Publicado em Notícias por em 26 de abril de 2021

Equipe estará nesta terça no local. Empresa se manifestou em nota ao blog

Em nota so blog, a Companhia Energética de Pernambuco (Celpe) afirmou que, “por questão de segurança, desligou preventivamente a rede elétrica que supre comunidades rurais às margens da Barragem de Cachoeirinha, entre os municípios de Tuparetama, Tabira e Ingazeira”.

Segundo a Companhia, em decorrência das chuvas de maior intensidade na região, o nível da água está elevado provocando riscos de choque elétrico.

“O fornecimento de energia será imediatamente restabelecido assim que houver condições seguras para a população”.

Segue: “a empresa vem mantendo entendimentos com as autoridades competentes para adotar providências que minimizem os transtornos às 44 famílias que vivem na localidade”.

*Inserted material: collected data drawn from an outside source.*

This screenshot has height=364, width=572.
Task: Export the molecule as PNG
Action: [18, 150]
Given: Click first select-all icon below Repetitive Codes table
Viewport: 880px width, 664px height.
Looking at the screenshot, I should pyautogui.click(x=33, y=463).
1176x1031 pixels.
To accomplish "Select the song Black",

“Em outra frente de atuação, a concessionária iniciou a mobilização de equipes técnicas para execução de uma obra que irá solucionar definitivamente a situação. A Celpe se coloca à disposição”, concluem.

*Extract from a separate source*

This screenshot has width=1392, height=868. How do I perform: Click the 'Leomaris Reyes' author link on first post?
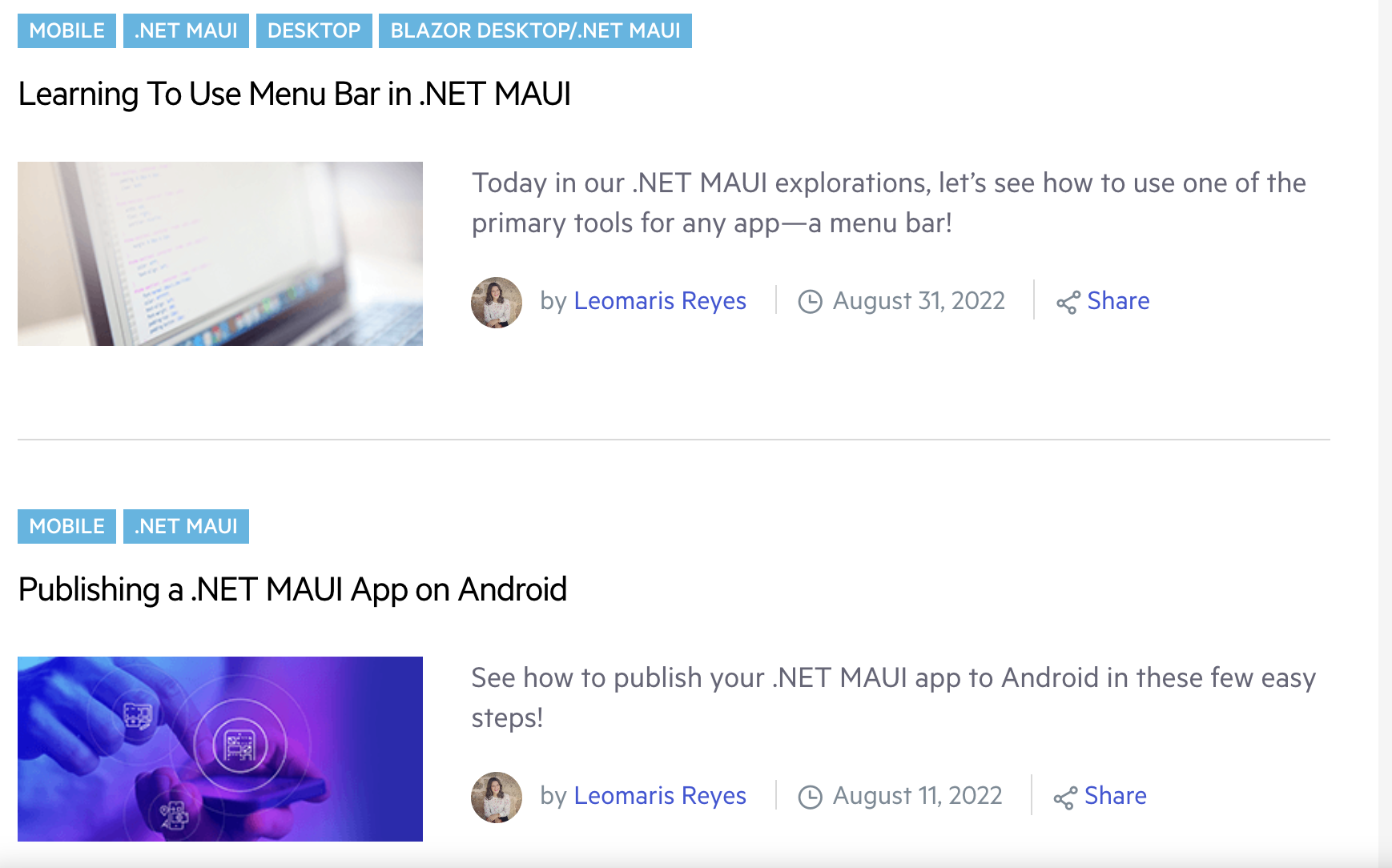click(659, 302)
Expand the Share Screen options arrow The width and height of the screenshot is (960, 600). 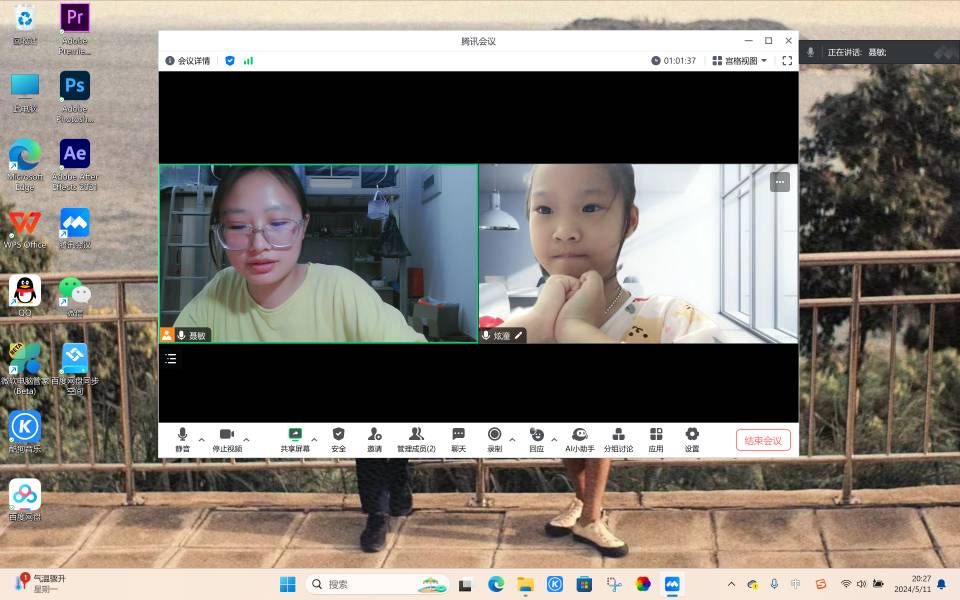pyautogui.click(x=314, y=439)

Durante esta tarde, o blog foi contactado pelo ex-desembargador eleitoral e advogado Roberto Morais.  Ele dialogou com a Gerente Corporativa de Informações Institucionais,  Érica Ferreira.

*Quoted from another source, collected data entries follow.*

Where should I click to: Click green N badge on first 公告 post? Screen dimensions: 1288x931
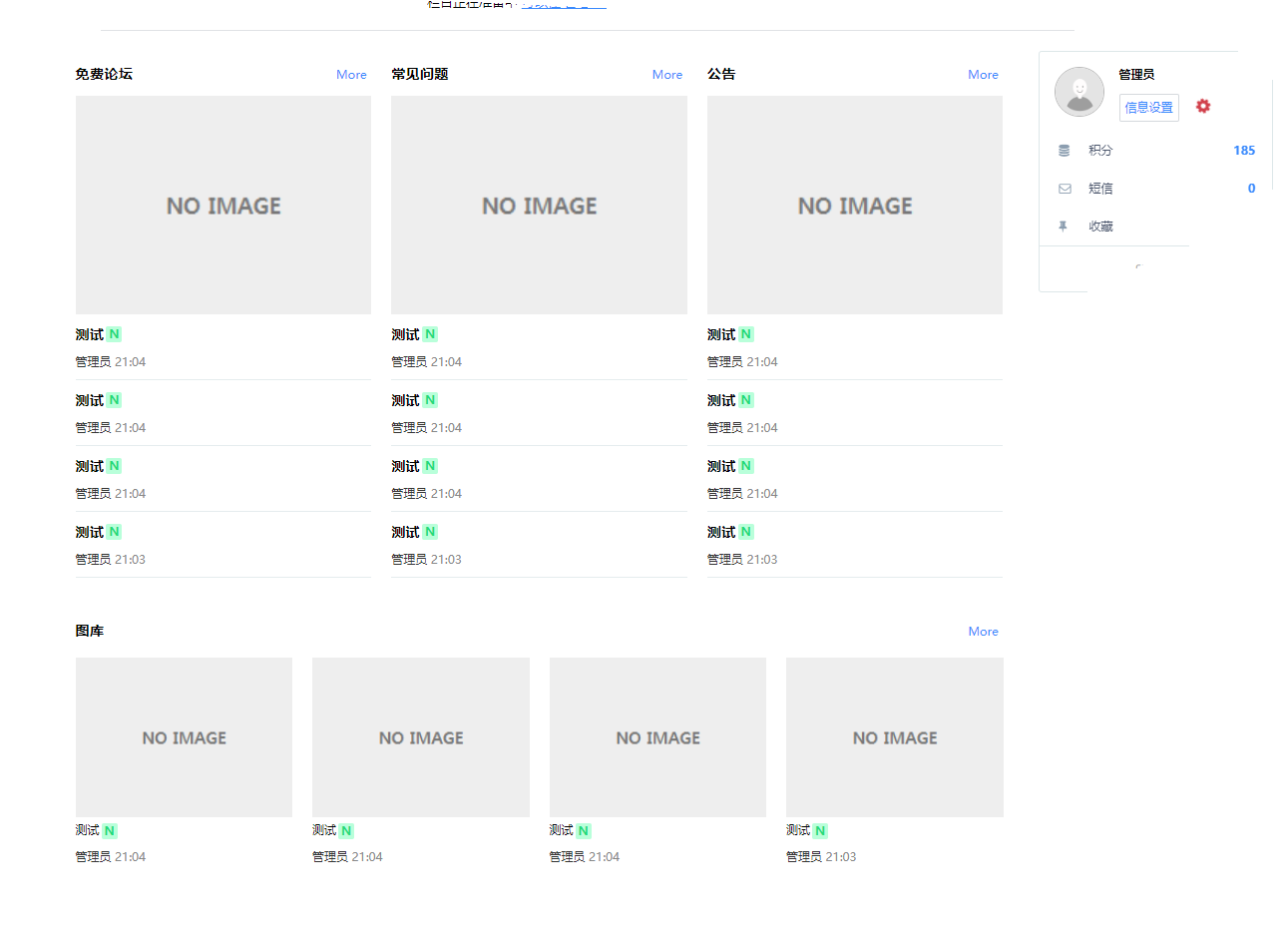[745, 334]
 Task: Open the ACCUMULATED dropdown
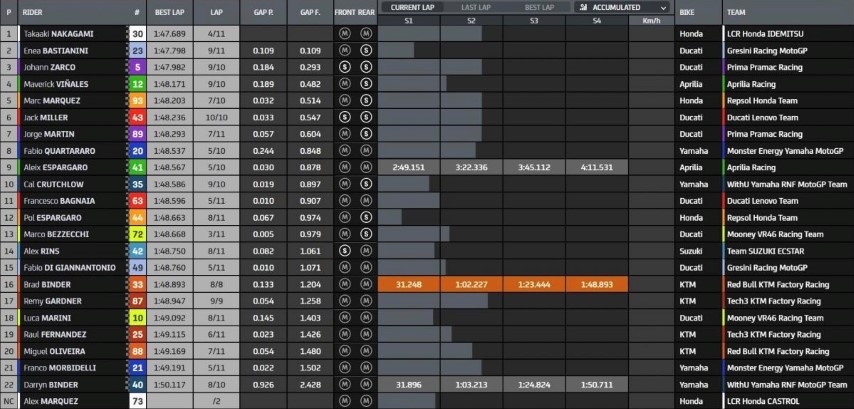[623, 7]
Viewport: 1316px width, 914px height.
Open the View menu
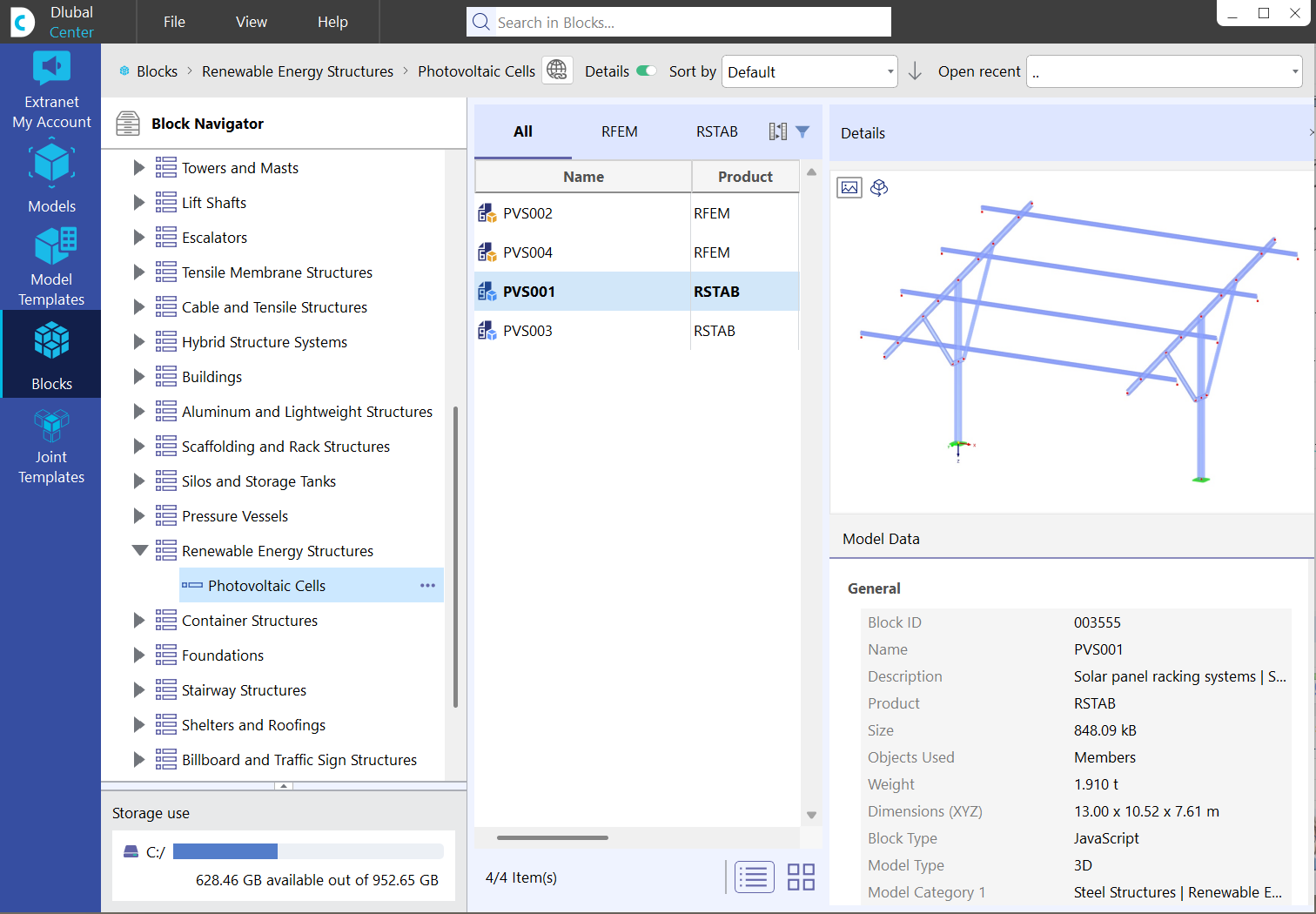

Ela informou que uma equipe da Celpe estará nesta terça no local, avaliando medidas emergenciais e de médio prazo para restabelecer o fornecimento de energia elétrica para as comunidades afetadas desde a semana passada.

A informação foi confirmada pelo vereador de Tuparetama, Joel Gomes. “O representante da Celpe, Anilson Silva, informou que amanhã uma equipe estará no local para alocar postes, fazer medições e restabelecer o fornecimento”.

A vereadora Deorlanda Carvalho,  de Ingazeira, afirmou ter sido contatada por um gerente local identificado por Diogo. “Ele pediu pra gente cobrar atuação do DNOCS”. Ela disse estar em contato com o Padre Luiz Marques, para reforçar articulação com o DNOCS.

O Departamento Nacional de Obras Contra a Seca é acusado de gerir mal as desapropriações e ainda não viabilizar uma estrada definitiva para os ribeirinhos, apesar de ter promovido licitação de R$ 5 milhões só para esse fim.